How this strengthens Cisco’s secure networking story
Cisco has positioned itself as the vendor that can deliver “AI-ready, secure networks” spanning campus, data center, cloud, and edge. Galileo and Astrix extend that narrative from infrastructure into AI behavior and identity governance:
- The network becomes the high‑performance, policy‑enforcing substrate for AI traffic and data.
- Splunk plus Galileo becomes the observability plane for AI agents, linking AI incidents to network and application signals.
- Security plus Astrix becomes the identity and permission-control layer that constrains what AI agents can actually do within the environment.
This is the core of Cisco’s emerging “Secure AI” posture: not just using AI to improve security but securing AI itself as it is embedded across every workflow, API, and device. For customers, that means AI initiatives can be brought under the same operational and compliance disciplines already used for networks and apps, rather than existing as unmanaged risk islands.

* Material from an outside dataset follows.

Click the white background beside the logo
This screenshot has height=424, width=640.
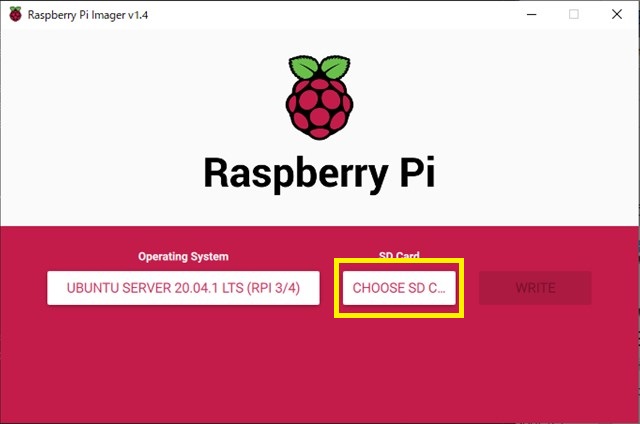point(122,102)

Why this matters to Cisco customers
Most large Cisco accounts are exactly the enterprises now experimenting with AI agents in contact centers, IT operations, and business workflows. They face three practical problems:
- They cannot see what agents are doing end‑to‑end, or measure quality beyond offline benchmarks.

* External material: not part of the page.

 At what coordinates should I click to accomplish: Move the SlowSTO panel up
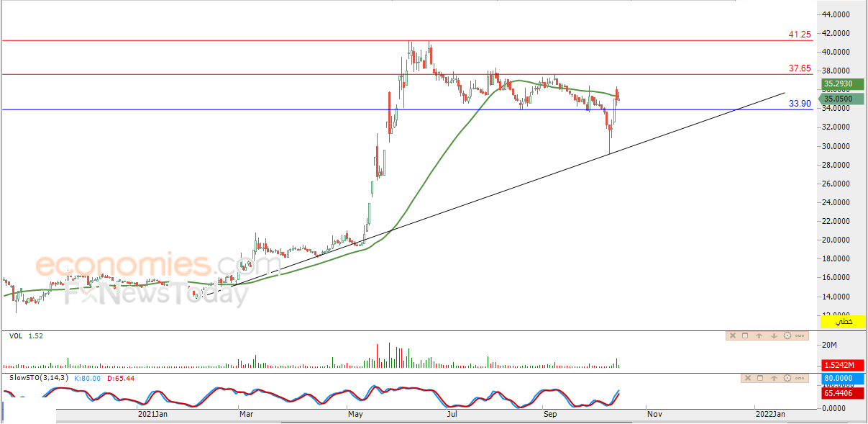coord(774,378)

- They lack a coherent model for managing the identities, secrets, and permissions those agents depend on.
- Their security and networking teams are often disconnected from AI projects happening in lines of business.
By integrating Galileo into Splunk and aligning Astrix with its identity and zero‑trust stack, Cisco gives these customers a way to pull AI back into the existing operational fabric. That unlocks practical benefits: the ability to attach SLAs to AI services, trace an AI‑driven incident across network, application, and model layers, and prove to auditors that AI agents are governed with the same rigor as human users.
From fast follower to AI frontrunner
Historically, Cisco has been great at catching market transitions. The company was born in the Internet era, owned routing, then caught the shift to switching, Wi-Fi, VoIP, and other transitions, leading those markets. After that, Cisco missed several big shifts, including mobile, SDN, and cloud, and became a fast follower, losing share as a result.